In August 1995, PRS filed the case at bar against Shred Pax, alleging a breach of contract based on Shred Pax's failure to deliver the pyrolysis machine. In the course of discovery in the case, on April 20, 1995, Shred Pax served on PRS a set of requests for admissions, pursuant to Supreme Court Rule 216. The requested admissions included the following:

"6. Shred Pax delivered to PRS the shredding system and other equipment required by the contract other than the pyrolysis system.

7. PRS accepted, approved, and used the shredding system and other equipment delivered by Shred Pax.

8. PRS failed to pay Shred Pax $898,200.

9. Prior to February, 1991, PRS ceased doing business at the Florida location referred to in Exhibit A-2 [the contract] attached hereto.

10. As of February, 1991, PRS did not possess all of the permits required by applicable federal, state, and municipal laws for delivery, installation, or operation of the pyrolysis system at any location in the United States.

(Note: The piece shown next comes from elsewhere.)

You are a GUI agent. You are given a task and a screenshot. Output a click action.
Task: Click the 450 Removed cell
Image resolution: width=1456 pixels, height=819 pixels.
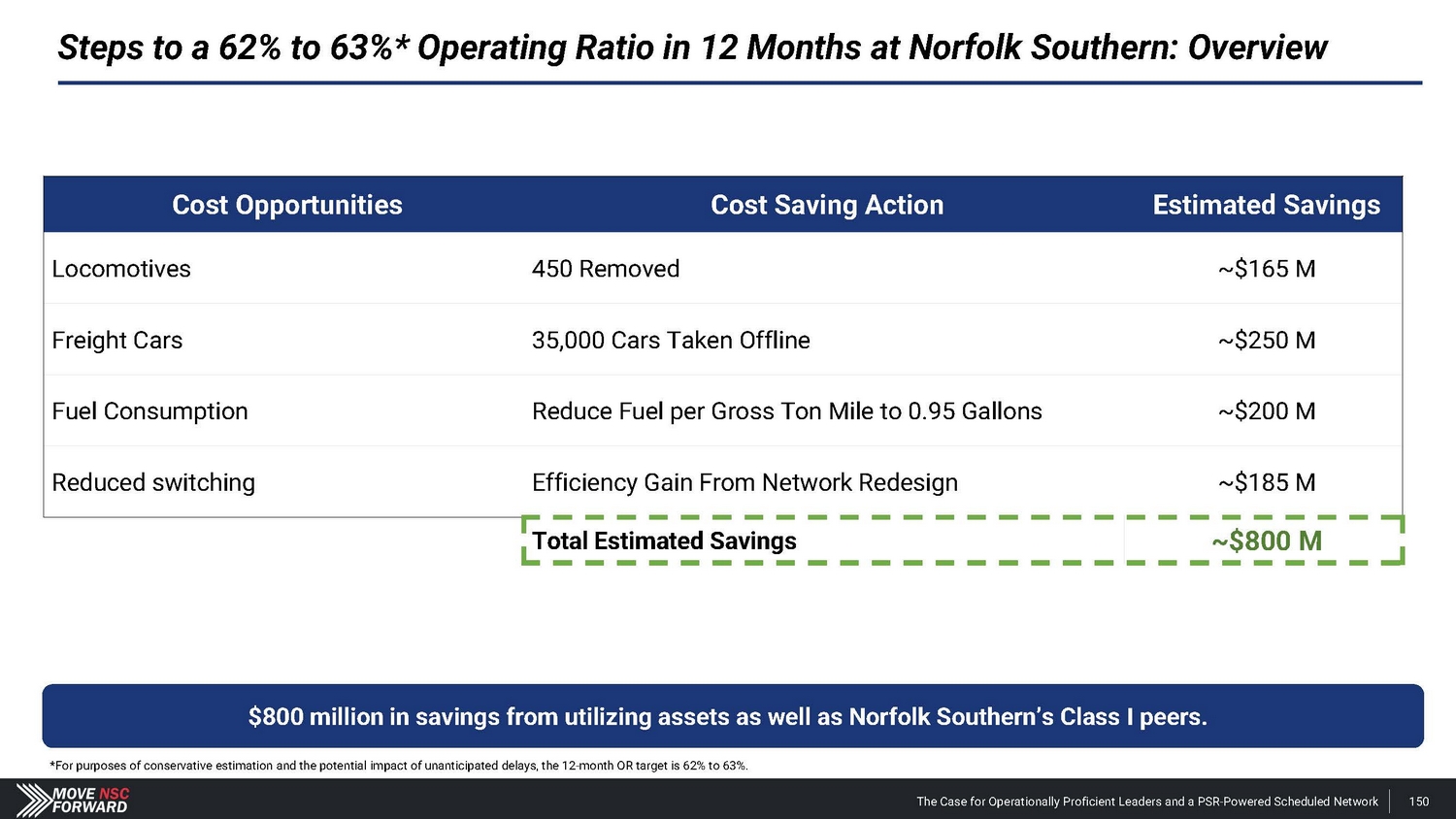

11. As of February, 1991, PRS did not have a location in the United States with the permits required to take delivery of the pyrolysis system.

12. As of February, 1991, possession of the pyrolysis system was of no benefit to PRS.

13. PRS never obtained all of the permits required by applicable federal, state, and municipal law for delivery, installation, or operation of the pyrolysis system at any location in the United States.

14. PRS never had a location in the United States with the permits required to take delivery ...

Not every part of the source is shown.